Material for the task section start
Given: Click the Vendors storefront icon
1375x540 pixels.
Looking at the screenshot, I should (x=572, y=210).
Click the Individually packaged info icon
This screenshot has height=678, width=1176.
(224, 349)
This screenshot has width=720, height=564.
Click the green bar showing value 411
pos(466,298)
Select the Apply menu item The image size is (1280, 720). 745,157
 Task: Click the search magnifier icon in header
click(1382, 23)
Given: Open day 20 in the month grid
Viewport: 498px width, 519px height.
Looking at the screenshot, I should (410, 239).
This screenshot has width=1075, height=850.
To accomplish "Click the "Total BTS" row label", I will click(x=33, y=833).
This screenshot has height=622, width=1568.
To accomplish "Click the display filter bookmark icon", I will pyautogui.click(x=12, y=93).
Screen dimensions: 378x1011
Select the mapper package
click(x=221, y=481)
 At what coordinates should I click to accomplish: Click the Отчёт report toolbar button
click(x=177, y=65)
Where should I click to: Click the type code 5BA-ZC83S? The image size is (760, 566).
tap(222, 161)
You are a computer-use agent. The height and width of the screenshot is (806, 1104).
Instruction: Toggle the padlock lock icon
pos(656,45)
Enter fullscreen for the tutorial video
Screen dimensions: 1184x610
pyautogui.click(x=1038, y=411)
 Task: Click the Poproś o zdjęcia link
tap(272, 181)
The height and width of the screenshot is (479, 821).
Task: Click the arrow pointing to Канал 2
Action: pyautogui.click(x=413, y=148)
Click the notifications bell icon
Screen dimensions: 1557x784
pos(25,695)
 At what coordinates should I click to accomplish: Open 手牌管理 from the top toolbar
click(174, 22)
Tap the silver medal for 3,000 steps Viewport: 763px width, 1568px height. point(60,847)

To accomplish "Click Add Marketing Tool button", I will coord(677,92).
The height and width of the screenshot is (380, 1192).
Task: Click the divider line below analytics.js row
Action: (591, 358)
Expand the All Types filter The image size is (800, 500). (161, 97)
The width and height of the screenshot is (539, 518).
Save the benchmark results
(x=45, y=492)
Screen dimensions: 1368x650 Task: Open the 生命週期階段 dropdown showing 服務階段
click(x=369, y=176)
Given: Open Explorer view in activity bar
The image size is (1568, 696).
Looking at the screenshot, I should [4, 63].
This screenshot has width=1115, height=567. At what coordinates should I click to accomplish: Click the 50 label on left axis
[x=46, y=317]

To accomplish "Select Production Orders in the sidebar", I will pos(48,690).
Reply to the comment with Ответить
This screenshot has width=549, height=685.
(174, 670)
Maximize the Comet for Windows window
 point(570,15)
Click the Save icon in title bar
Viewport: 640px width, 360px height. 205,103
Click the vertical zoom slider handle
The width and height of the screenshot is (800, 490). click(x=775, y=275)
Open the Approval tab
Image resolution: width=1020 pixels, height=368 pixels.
Material for the task section end
◆ Exercise
Among the lines above, find those holding "filter" and copy each one.

◆ Result for this exercise
To accomplish "Click the display filter bookmark icon", I will pyautogui.click(x=12, y=93).
Expand the All Types filter The image size is (800, 500). (161, 97)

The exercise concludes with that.